Consigne
Recopiez à l'identique toutes les lignes ci-dessous, en omettant les images.

Support fourni
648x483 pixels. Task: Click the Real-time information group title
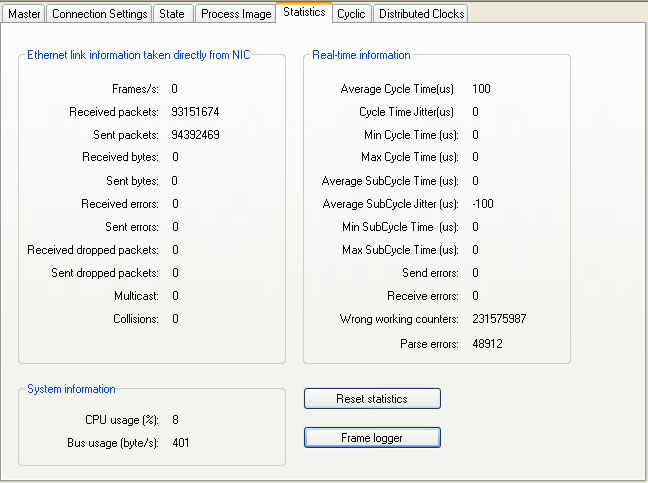click(361, 55)
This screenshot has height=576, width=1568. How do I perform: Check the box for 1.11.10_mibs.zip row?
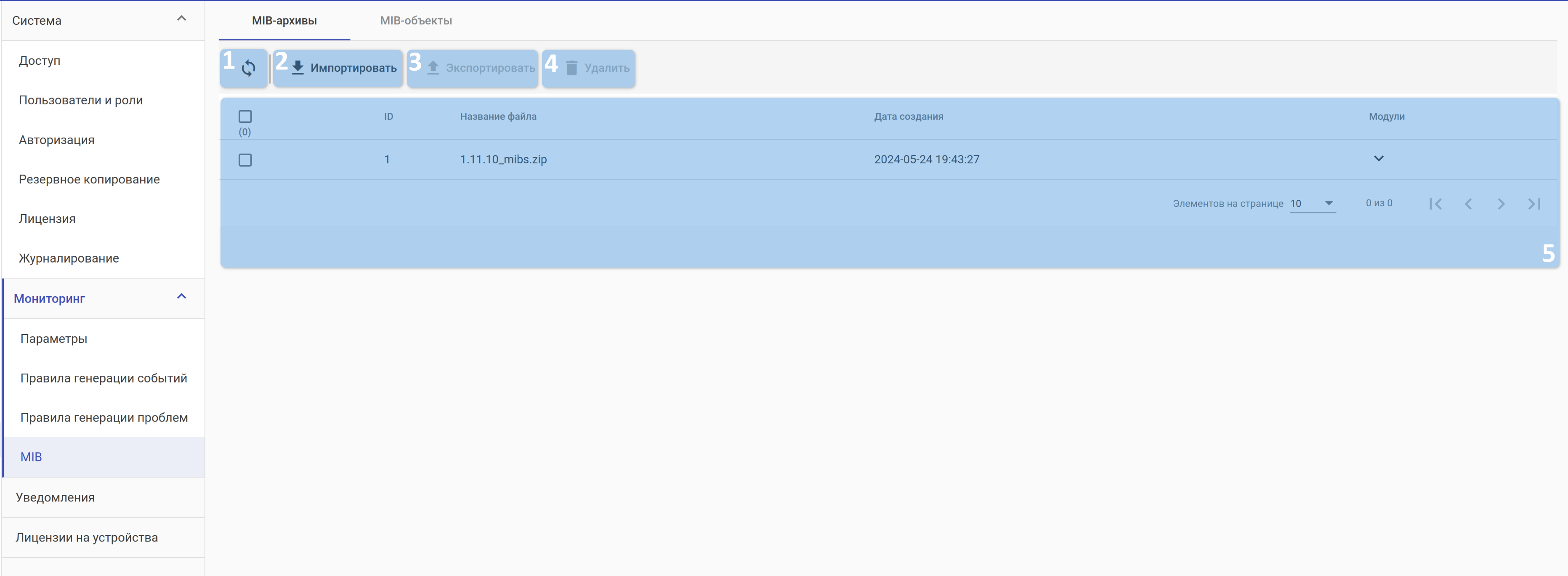245,160
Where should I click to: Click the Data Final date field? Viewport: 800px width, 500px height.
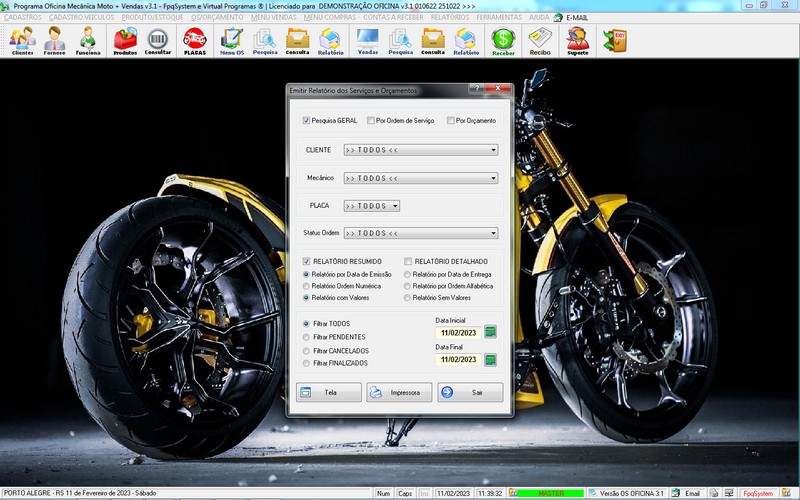[x=457, y=360]
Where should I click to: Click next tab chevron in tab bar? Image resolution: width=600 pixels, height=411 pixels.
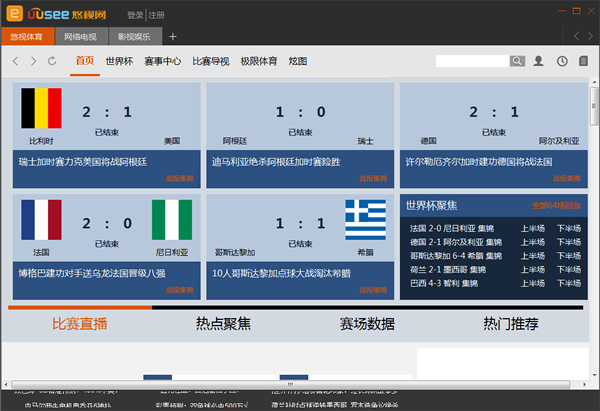tap(590, 36)
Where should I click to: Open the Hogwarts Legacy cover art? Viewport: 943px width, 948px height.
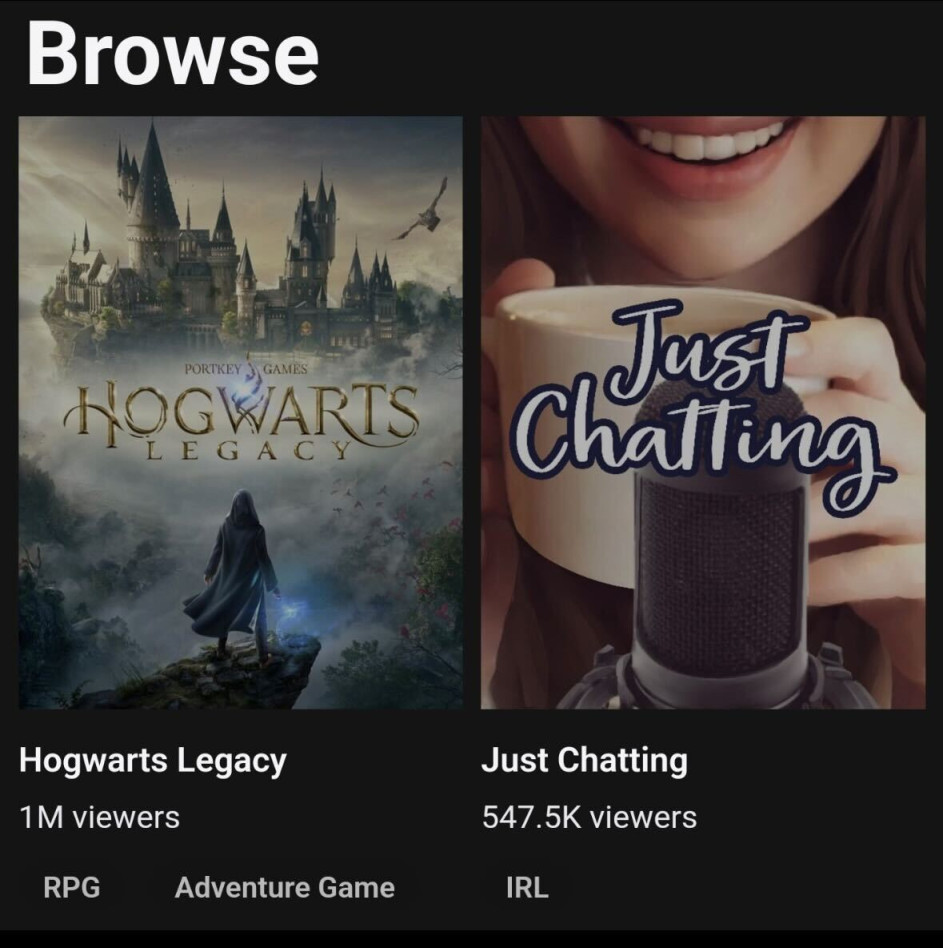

Corrigé
648x483 pixels. Task: Click the Real-time information group title
click(361, 55)
This screenshot has height=576, width=1568. How do I perform: Check the box for 1.11.10_mibs.zip row?
245,160
Where should I click to: Click the Data Final date field? Viewport: 800px width, 500px height.
[x=457, y=360]
Where should I click to: Click next tab chevron in tab bar? Image resolution: width=600 pixels, height=411 pixels.
tap(590, 36)
Where should I click to: Open the Hogwarts Legacy cover art? Viewport: 943px width, 948px height.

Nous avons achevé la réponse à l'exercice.